1BBAA : 1BBaa : 1bbAA : 1bbaa : 2BbAA : 2Bbaa : 2BBAa : 2bbAa : 4BbAa

In other words, you got one of each kind of double homozygote, two of each kind of single heterozygote, and four of the double heterozygotes. This makes sense if you think about how many ways you can make each of these babies (i.e., how many different gamete combinations can produce each one).

When you ask yourself the phenotype question, "Do any of these genotypes look alike," you answer, "Yes; a lot of them do." After you figure out which ones look alike, you will get this phenotypic ratio:

9 Brown Eyes with Free Earlobes : 3 Blue Eyes with Free Earlobes : 3 Brown Eyes with Attached Earlobes : 1 Blue Eyes with Attached Earlobes.

And there you have it. All done exactly the same way our monohybrid cross was done. This kind of cross — in which we are following two genes, and both parents are heterozygous for both genes — is called a dihybrid cross (di = 2).

-- Complete the following --
(1) Reproduce the dihybrid cross passage verbatim, starting at "In other words, you" and ending at "produce each one).".
(2) In the dihybrid cross passage, what is a cross called in which two genes are followed and both parents are heterozygous for both genes?
(3) Write the next part of the dihybrid cross passage, picking up after its final sentence.
The data bear no relation to the dihybrid cross passage.

-- Provided data --
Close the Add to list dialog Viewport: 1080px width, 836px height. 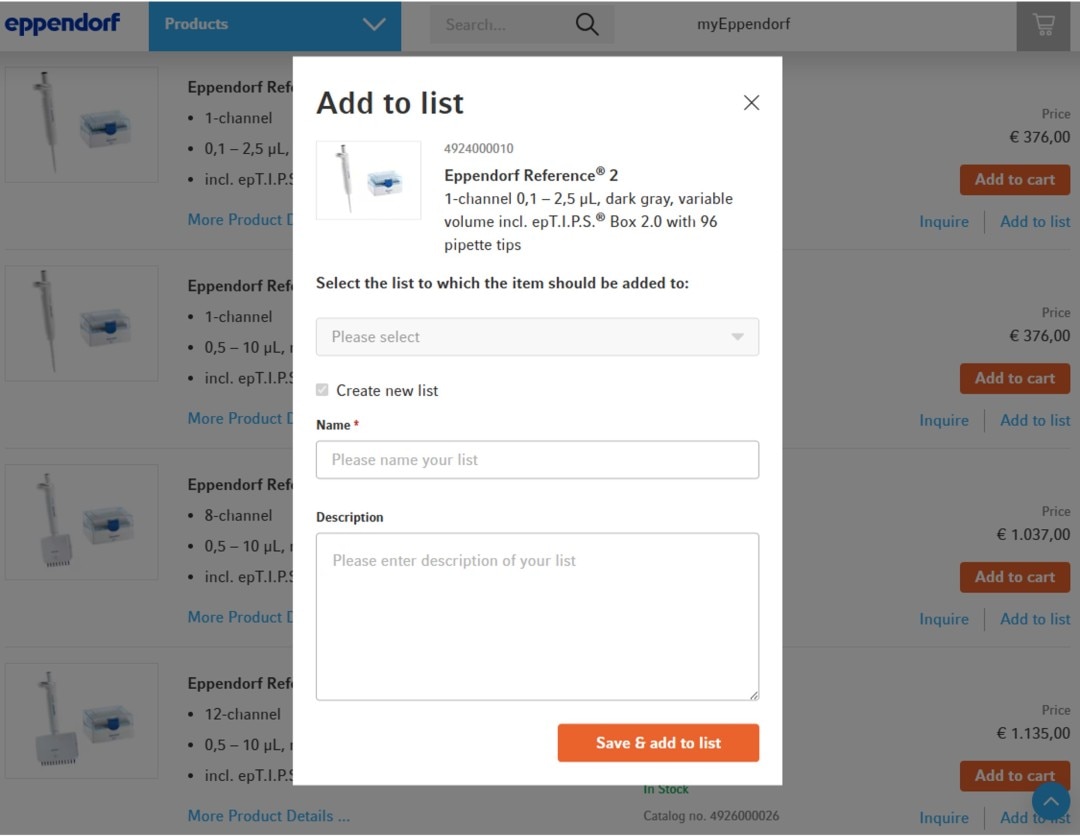pyautogui.click(x=751, y=103)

-- Expected results --
(1)
In other words, you got one of each kind of double homozygote, two of each kind of single heterozygote, and four of the double heterozygotes. This makes sense if you think about how many ways you can make each of these babies (i.e., how many different gamete combinations can produce each one).

(2) A dihybrid cross.

(3)
Epistasis: As soon as you introduce problems with more than one gene, you also introduce the possibility of interactions between genes. Epistasis is the interference of one gene with the expression of a totally different gene.

The classic example of an epistatic condition is albinism. The albino condition is caused by a recessive allele of a gene which we rarely pay any attention to — until it isn't doing its job properly. This gene is one of those which controls the production of a molecule called melanin, which is the primary pigment molecule in human skin, hair and eye color. Melanin is brown in color. Yes, blue eyes are produced by a brown pigment. The color of the skin of fair skinned people — which is actually orange, rather than pink or white — is due to a combination of the light brown of low amounts of melanin, combined with the pink from blood vessels just under the skin.

An albino is unable to manufacture melanin, so all pigmentation is the result of other substances (like the blood in blood vessels). Albinos have pink-white skin and red eyes. The color in the eyes comes from the highly vascularized retina in the back of the eyeball. There is no pigmentation in the iris of the eye, where the melanin which makes blue or brown eyes is deposited.

If we use the same example we followed above, but substitute the albino gene for the earlobe gene, we can see the effect that epistasis has on the phenotypic ratio. The entire problem is worked exactly the same way, until the final determination of phenotypic ratio.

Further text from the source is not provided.